__WHAT YOU HAVE TO DO__
In the records below, repeat word for word only the lines starting at the one that contains "Screen dimensions: 567x360" and ending at the one that contains "the After hours", pictures excluded.

__SUPPLIED DATA__
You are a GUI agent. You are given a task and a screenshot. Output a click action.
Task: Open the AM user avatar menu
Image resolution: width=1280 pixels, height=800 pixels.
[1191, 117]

...

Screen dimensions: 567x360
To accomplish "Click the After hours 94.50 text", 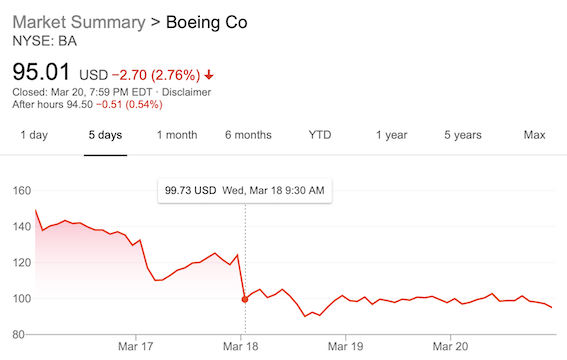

__RESULT BELOW__
Screen dimensions: 567x360
To accomplish "Click the After hours 94.50 text", 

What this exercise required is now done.